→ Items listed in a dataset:
START
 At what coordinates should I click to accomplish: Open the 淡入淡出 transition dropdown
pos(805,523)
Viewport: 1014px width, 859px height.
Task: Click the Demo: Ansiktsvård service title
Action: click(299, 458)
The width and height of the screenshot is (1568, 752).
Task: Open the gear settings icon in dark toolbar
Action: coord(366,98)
END
→ Exercise task: Copy every line of the records above, reproducing each one verbatim.

→ Exercise output:
 At what coordinates should I click to accomplish: Open the 淡入淡出 transition dropdown
pos(805,523)
Viewport: 1014px width, 859px height.
Task: Click the Demo: Ansiktsvård service title
Action: click(299, 458)
The width and height of the screenshot is (1568, 752).
Task: Open the gear settings icon in dark toolbar
Action: coord(366,98)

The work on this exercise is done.